* **Text shown**
━━━━━━━━━━━━━━━━━━━━
Sunday, March 28, 2021

MY UNDERTANDING OF MARX

                            My Interpretation of the Thought of Karl Marx

 

Part One: introduction

 

In a career that has spanned 71 years, ever since as a first semester freshman I took Willard Van Orman Quine’s course on symbolic logic, I have devoted extended periods of time to the study and interpretation of the writings of two great thinkers: Immanuel Kant and Karl Marx. To the thought of each I devoted two books and a number of lengthy essays. Kant was my first love and my first great challenge. When I had come to terms with his thought, I was sure I would never encounter another thinker as difficult to master or correctly to interpret. However, when I plunged into Das Kapital three years after publishing my second book on the philosophy of Kant, I found myself confronted with a task even more demanding and multidimensional than that posed by the Critique and the Grundlegung.

 

For better or for worse, I am content with my engagement with Kant. The books I have written and the series of YouTube lectures I have posted do as good a job of laying out my understanding of Kant’s philosophy as I am capable of. But despite 45 years of effort and many thousands of words, I still feel that I have somewhat failed to articulate the full complexity of my vision of Marx’s thought. I have decided therefore to make one last effort. I am moved to attempt this in part by my sense that I have been unsuccessful in persuading others of my reading of Marx’s work.

 

It will surprise none of you who have been following my blog that this reminds me of a story, and I think it may be appropriate to begin my effort by telling it once again. In 1956, when I was a graduate student in the Harvard University philosophy department, the graduate philosophy club invited Roy Wood Sellars to give us a lecture. Sellars was at that time quite ancient – 11 years younger than I am now, I believe – and retired from the University of Michigan. Some of you may be familiar with the name of his more famous son, Wilfrid Sellars. Roy Wood gave a long sad plaintive talk, the theme of which was that his Midwestern version of causal realism had not received a fair hearing in the journals because it had been eclipsed by the East Coast version of causal realism. We all sat there in stunned silence trying desperately to remember what causal realism was. The talk was not a success. And here I am, 65 years later, seemingly complaining that my version of Das Kapital has not received a fair hearing perhaps because Analytical Marxism has dominated the journals. Nothing changes, alas. At any rate, here we go.
━━━━━━━━━━━━━━━━━━━━
* **Task objective**
Write what comes next in the blog post about interpreting Marx, picking up after its final sentence. These rows come from a separate source.

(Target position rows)
━━━━━━━━━━━━━━━━━━━━
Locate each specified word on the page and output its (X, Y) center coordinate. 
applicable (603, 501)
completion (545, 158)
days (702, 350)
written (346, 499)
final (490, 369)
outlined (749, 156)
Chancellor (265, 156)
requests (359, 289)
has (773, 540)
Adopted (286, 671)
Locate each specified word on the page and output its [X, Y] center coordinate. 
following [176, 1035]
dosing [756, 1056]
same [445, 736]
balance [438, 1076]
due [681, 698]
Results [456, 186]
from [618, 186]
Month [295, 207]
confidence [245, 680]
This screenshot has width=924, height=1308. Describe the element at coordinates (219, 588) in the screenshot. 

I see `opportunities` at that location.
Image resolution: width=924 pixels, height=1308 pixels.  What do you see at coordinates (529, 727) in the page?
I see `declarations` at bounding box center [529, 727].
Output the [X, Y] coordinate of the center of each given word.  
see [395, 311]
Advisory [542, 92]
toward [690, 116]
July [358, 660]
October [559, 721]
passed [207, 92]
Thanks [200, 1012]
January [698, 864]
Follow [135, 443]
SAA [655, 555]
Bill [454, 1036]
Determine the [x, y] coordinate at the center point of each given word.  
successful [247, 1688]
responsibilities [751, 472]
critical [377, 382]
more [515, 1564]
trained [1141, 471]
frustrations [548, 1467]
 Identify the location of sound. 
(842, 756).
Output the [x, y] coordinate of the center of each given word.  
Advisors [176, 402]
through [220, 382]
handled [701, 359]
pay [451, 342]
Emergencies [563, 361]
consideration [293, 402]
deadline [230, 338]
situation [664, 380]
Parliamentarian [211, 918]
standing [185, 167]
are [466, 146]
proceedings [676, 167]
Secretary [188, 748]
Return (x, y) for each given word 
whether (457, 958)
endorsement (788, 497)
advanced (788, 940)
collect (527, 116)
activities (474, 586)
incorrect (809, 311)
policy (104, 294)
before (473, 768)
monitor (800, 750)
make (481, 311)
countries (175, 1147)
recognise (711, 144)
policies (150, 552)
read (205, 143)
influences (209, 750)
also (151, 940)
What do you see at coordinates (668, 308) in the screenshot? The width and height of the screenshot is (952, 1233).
━━━━━━━━━━━━━━━━━━━━
* **In response**
I first read Volume One of Das Kapital in the spring of 1960 when I was preparing to co-teach a sophomore tutorial with Barrington Moore in Harvard’s newly established Social Studies program. I read it quickly and was unimpressed with it. Over the next 16 years I taught things by Marx frequently but it was always the early writings – The 1844 Manuscripts, The Communist Manifesto, The German Ideology. Then in the spring semester of 1977 I decided to teach a seminar at UMass on Classics of Critical Social Theory and assigned Volume One. When I reread it to prepare for the seminar, I was bowled over. I thought I had never read anything so brilliant, so complex, requiring so complicated an interpretation. I had what the French call an éclaircissement. On the spot, I decided to devote as much time as it took to struggling with the text and getting absolutely clear what I could see was going on in it. Marx, it seemed to me, had found a way to analyze the impossibly complex character of capitalist society and to capture its complexity literarily in those puzzling and unforgettable opening chapters.  To reach my goal, I would have to bring to bear on the text an understanding of philosophy, history, economics, and literary criticism, for all of these, I was convinced, had been integrated by Marx into a single seamless interpretation of capitalism.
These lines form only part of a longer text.